0565 THE IMPACT OF UPPER AIRWAY STIMULATION ON THE REM AHI

Abstract Introduction: The burden of obstructive sleep apnea (OSA) in REM sleep, as opposed to NREM sleep has been independently associated with hypertension and metabolic risk. These observations are relevant to treatment. A significant number of patients, treated with positive pressure therapy discontinue therapy after the initial 3 -4 hours of use, leaving the time when REM sleep is most prominent (the last third of the sleep period) untreated. Upper Airway Stimulation (UAS) via unilateral implantation of a phasic hypoglossal nerve stimulation device is an alternative for treating moderate to severe OSA. The reported nightly use (subjective and objective) is closer in duration to the total sleep time. The primary aim of this report was to assess the impact of UAS on REM OSA in the Stimulation Therapy for Apnea Reduction (STAR) Trial cohort at 36 months. Methods: Participants (n=116) were enrolled in a multicenter prospective phase III trial evaluating the efficacy of UAS for moderate to severe OSA. Polysomnography (PSG) was performed at baseline, 12 months and at 36 months’ post implantation of the UAS system (Inspire Medical Systems, Minnesota, USA). Attended PSG assessed the overall apnea hypopnea index (AHI) in addition to the AHI in REM and NREM. Self-reported nightly adherence data were collected. Results: Of 126 enrolled participants, 116 (92%) completed 36-month follow-up evaluation per protocol; 98 participants additionally agreed to a voluntary 36-month PSG. UAS reduced the AHI from 32 ± 18.5 at baseline to 15.3 ± 16.1* and 11.3 ± 13.8* at 12 and 36 months, respectively.
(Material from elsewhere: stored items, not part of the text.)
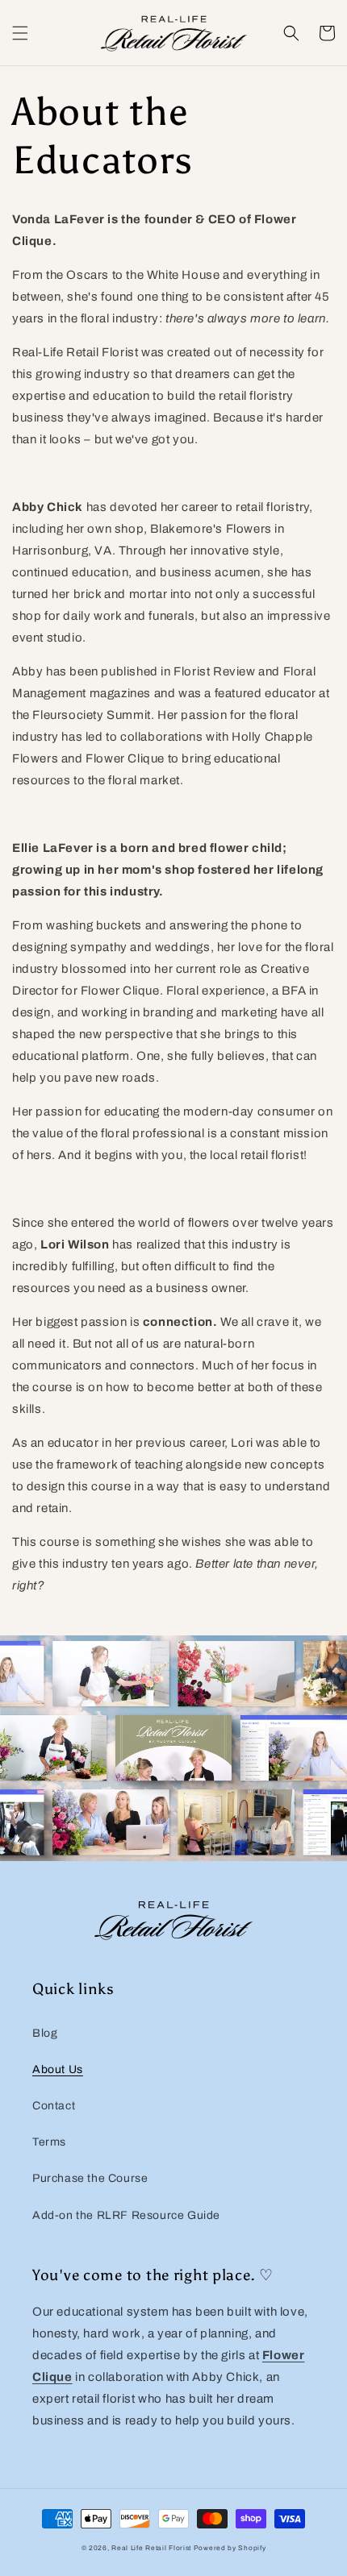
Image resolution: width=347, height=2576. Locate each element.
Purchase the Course (90, 2178)
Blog (44, 2033)
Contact (53, 2106)
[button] (20, 33)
A similar effect of UAS was observed on the NREM and REM AHI: Baseline REM AHI 28.9 ± 17.4 to 14.7 ± 16.1* (12 months) and 7.7 ± 12.8* (36 months); Baseline NREM AHI 32.3 ± 12.6 to 15.3 ± 16.8* (12 Months) to 11.5 ± 14.3* (36 months). Self-report nightly device usage was 81%. *p < 0.05. Conclusion: UAS effectively treats the REM AHI, that may be an important independent mediator of cardiovascular and metabolic risk. This therapy is associated with a high level of self-reported nightly usage. Support (If Any): Inspire Medical Systems, Minnesota, USA.